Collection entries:
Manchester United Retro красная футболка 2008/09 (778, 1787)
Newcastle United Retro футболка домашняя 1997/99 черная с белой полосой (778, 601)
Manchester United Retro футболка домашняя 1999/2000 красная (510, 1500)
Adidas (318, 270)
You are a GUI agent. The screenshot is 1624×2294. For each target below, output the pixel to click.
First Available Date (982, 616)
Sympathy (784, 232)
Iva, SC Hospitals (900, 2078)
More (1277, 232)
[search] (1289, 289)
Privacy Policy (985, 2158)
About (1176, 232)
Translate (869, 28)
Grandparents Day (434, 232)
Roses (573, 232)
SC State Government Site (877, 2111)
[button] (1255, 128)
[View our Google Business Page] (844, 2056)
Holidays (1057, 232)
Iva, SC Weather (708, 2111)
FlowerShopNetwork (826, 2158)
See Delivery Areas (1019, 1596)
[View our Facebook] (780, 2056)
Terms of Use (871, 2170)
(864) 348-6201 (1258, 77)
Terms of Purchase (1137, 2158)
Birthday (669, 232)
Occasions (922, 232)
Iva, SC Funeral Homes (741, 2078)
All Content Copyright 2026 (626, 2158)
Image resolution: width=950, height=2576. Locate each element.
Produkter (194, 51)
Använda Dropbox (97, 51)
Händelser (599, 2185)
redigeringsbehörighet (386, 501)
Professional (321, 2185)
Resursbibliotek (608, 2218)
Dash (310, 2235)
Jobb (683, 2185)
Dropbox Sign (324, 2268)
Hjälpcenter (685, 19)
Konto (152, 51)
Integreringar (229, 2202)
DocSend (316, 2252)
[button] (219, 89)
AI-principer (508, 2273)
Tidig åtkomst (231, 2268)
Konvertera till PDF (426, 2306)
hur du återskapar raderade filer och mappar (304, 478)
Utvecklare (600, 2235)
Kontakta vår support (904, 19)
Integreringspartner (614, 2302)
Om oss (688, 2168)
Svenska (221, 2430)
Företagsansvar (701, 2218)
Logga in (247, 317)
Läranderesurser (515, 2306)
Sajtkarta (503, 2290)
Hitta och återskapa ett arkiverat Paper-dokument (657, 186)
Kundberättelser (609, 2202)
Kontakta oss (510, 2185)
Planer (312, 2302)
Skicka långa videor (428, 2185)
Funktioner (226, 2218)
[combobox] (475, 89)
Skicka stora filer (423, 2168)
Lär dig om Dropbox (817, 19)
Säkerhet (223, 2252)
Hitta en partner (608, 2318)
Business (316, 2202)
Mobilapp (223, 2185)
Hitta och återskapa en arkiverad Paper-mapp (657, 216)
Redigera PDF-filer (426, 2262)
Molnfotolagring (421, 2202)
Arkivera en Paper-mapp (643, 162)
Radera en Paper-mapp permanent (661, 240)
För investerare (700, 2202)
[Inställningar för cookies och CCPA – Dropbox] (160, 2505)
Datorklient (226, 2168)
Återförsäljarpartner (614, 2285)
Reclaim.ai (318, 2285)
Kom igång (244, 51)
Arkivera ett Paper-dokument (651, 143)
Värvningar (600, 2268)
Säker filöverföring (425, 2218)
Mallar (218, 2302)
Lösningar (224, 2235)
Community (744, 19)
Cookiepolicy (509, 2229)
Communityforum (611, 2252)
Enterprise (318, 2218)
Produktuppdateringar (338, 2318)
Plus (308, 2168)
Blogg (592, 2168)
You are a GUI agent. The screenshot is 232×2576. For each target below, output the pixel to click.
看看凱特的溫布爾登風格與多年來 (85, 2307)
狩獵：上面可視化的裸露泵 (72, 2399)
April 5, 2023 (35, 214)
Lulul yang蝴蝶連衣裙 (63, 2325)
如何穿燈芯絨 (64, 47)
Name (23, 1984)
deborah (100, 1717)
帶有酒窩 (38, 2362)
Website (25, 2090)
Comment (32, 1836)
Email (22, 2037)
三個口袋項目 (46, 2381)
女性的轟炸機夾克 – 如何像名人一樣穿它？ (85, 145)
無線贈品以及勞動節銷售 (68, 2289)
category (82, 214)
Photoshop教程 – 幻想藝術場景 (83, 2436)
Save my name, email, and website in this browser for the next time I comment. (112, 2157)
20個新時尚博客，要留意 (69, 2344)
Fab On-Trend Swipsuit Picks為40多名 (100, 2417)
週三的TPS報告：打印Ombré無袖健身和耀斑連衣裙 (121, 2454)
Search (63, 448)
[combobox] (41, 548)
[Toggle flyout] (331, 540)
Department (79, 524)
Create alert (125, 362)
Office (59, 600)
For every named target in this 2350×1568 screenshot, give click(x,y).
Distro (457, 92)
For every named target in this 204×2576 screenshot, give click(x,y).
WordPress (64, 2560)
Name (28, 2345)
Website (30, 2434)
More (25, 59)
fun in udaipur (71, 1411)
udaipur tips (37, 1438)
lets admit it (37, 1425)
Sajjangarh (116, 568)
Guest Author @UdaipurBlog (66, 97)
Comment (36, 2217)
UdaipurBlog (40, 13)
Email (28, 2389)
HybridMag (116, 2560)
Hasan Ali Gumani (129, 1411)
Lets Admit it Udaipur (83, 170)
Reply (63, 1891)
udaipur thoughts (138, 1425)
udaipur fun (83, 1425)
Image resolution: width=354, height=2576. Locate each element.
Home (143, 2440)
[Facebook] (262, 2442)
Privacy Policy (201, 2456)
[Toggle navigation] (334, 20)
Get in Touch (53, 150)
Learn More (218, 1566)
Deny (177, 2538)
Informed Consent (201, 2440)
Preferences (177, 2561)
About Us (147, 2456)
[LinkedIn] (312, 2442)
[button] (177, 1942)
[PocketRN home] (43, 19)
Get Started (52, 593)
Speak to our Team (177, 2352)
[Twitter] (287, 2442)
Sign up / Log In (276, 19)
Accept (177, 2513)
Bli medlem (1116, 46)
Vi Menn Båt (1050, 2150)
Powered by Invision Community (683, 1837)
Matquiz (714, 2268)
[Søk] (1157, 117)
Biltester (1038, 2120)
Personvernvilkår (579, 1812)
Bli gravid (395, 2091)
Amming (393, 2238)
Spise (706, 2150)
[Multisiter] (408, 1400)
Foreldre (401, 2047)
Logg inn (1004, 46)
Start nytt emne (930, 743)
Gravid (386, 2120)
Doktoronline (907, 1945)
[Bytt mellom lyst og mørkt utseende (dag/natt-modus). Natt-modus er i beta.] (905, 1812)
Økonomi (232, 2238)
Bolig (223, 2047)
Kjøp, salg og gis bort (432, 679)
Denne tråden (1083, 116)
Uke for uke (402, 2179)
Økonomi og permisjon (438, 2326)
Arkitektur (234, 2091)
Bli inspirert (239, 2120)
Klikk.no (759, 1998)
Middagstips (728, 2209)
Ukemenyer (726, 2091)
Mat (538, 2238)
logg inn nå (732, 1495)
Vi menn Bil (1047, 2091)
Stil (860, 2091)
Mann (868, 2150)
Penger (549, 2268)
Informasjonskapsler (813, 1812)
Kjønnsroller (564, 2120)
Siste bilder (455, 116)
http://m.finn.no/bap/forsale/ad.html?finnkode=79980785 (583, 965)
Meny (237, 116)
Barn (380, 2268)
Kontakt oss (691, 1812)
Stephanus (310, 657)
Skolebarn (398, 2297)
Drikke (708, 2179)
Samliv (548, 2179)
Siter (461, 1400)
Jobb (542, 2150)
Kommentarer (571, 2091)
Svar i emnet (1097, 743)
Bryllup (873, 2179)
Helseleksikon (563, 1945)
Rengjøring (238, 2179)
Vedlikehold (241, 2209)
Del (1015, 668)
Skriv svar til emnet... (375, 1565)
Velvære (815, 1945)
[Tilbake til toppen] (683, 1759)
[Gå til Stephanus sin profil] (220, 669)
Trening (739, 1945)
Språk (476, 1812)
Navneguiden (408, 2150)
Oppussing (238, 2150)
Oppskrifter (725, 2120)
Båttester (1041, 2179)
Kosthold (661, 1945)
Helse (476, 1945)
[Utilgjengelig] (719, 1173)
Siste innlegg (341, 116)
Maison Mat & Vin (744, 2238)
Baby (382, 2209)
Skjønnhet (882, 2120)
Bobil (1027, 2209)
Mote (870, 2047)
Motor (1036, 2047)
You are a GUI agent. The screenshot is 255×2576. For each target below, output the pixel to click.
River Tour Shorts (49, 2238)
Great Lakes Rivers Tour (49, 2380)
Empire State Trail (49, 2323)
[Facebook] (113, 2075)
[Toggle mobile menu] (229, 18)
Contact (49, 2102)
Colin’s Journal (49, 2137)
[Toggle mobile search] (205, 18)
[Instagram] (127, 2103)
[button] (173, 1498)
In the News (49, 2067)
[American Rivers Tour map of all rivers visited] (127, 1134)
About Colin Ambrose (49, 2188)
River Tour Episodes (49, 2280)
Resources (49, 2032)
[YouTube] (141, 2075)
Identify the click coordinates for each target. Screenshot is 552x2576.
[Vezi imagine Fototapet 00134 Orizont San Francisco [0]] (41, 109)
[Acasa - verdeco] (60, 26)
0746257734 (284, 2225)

**Work order:**
Take the lines from the start of the records through the line holding "Lär dig om Dropbox (817, 19)", both included, and please print them exactly, with nothing else.

**Response area:**
Manchester United Retro красная футболка 2008/09 (778, 1787)
Newcastle United Retro футболка домашняя 1997/99 черная с белой полосой (778, 601)
Manchester United Retro футболка домашняя 1999/2000 красная (510, 1500)
Adidas (318, 270)
You are a GUI agent. The screenshot is 1624×2294. For each target below, output the pixel to click.
First Available Date (982, 616)
Sympathy (784, 232)
Iva, SC Hospitals (900, 2078)
More (1277, 232)
[search] (1289, 289)
Privacy Policy (985, 2158)
About (1176, 232)
Translate (869, 28)
Grandparents Day (434, 232)
Roses (573, 232)
SC State Government Site (877, 2111)
[button] (1255, 128)
[View our Google Business Page] (844, 2056)
Holidays (1057, 232)
Iva, SC Weather (708, 2111)
FlowerShopNetwork (826, 2158)
See Delivery Areas (1019, 1596)
[View our Facebook] (780, 2056)
Terms of Use (871, 2170)
(864) 348-6201 (1258, 77)
Terms of Purchase (1137, 2158)
Birthday (669, 232)
Occasions (922, 232)
Iva, SC Funeral Homes (741, 2078)
All Content Copyright 2026 (626, 2158)
Image resolution: width=950, height=2576. Locate each element.
Produkter (194, 51)
Använda Dropbox (97, 51)
Händelser (599, 2185)
redigeringsbehörighet (386, 501)
Professional (321, 2185)
Resursbibliotek (608, 2218)
Dash (310, 2235)
Jobb (683, 2185)
Dropbox Sign (324, 2268)
Hjälpcenter (685, 19)
Konto (152, 51)
Integreringar (229, 2202)
DocSend (316, 2252)
[button] (219, 89)
AI-principer (508, 2273)
Tidig åtkomst (231, 2268)
Konvertera till PDF (426, 2306)
hur du återskapar raderade filer och mappar (304, 478)
Utvecklare (600, 2235)
Kontakta vår support (904, 19)
Integreringspartner (614, 2302)
Om oss (688, 2168)
Svenska (221, 2430)
Företagsansvar (701, 2218)
Logga in (247, 317)
Läranderesurser (515, 2306)
Sajtkarta (503, 2290)
Hitta och återskapa ett arkiverat Paper-dokument (657, 186)
Kundberättelser (609, 2202)
Kontakta oss (510, 2185)
Planer (312, 2302)
Skicka långa videor (428, 2185)
Funktioner (226, 2218)
[combobox] (475, 89)
Skicka stora filer (423, 2168)
Lär dig om Dropbox (817, 19)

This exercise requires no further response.